[INPUT DATA — start]
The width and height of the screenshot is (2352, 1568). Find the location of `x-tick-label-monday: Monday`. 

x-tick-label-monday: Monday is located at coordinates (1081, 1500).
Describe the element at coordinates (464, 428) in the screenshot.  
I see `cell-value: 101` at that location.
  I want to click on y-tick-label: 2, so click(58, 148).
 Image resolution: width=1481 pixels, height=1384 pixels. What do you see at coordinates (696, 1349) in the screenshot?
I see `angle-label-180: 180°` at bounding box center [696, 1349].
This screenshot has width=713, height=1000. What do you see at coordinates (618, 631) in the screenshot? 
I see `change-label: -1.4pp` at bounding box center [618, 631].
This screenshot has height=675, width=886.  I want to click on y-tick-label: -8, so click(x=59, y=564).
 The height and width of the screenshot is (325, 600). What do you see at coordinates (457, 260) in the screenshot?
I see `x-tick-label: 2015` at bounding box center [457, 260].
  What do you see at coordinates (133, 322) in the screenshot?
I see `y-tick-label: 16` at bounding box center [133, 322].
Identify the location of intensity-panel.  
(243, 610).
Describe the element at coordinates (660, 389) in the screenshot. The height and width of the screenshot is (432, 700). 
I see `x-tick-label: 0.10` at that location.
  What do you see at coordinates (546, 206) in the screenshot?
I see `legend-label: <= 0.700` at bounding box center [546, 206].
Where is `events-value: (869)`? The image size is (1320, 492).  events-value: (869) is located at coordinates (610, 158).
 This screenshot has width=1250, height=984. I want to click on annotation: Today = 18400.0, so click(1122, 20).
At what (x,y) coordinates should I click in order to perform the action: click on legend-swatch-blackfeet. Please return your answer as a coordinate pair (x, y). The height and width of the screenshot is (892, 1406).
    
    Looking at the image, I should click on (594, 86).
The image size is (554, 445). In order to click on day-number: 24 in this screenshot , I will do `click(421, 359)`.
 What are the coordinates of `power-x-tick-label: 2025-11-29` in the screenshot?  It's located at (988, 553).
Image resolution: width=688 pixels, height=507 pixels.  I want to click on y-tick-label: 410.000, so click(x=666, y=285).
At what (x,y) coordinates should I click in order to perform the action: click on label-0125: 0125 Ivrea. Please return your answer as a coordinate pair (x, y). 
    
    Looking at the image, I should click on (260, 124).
[INPUT DATA — finish]
[YOUR OBJECTIVE]: Convert the lines from the first one through the line containing "center [618, 631].", inclusive, into a Markdown table with the columns Row and Line. Give each line a number and leave out blank lines.

[TASK OUTPUT]:
| Row | Line |
|---|---|
| 1 | The width and height of the screenshot is (2352, 1568). Find the location of `x-tick-label-monday: Monday`.  |
| 2 | x-tick-label-monday: Monday is located at coordinates (1081, 1500). |
| 3 | Describe the element at coordinates (464, 428) in the screenshot.   |
| 4 | I see `cell-value: 101` at that location. |
| 5 |   I want to click on y-tick-label: 2, so click(58, 148). |
| 6 |  Image resolution: width=1481 pixels, height=1384 pixels. What do you see at coordinates (696, 1349) in the screenshot? |
| 7 | I see `angle-label-180: 180°` at bounding box center [696, 1349]. |
| 8 | This screenshot has width=713, height=1000. What do you see at coordinates (618, 631) in the screenshot?  |
| 9 | I see `change-label: -1.4pp` at bounding box center [618, 631]. |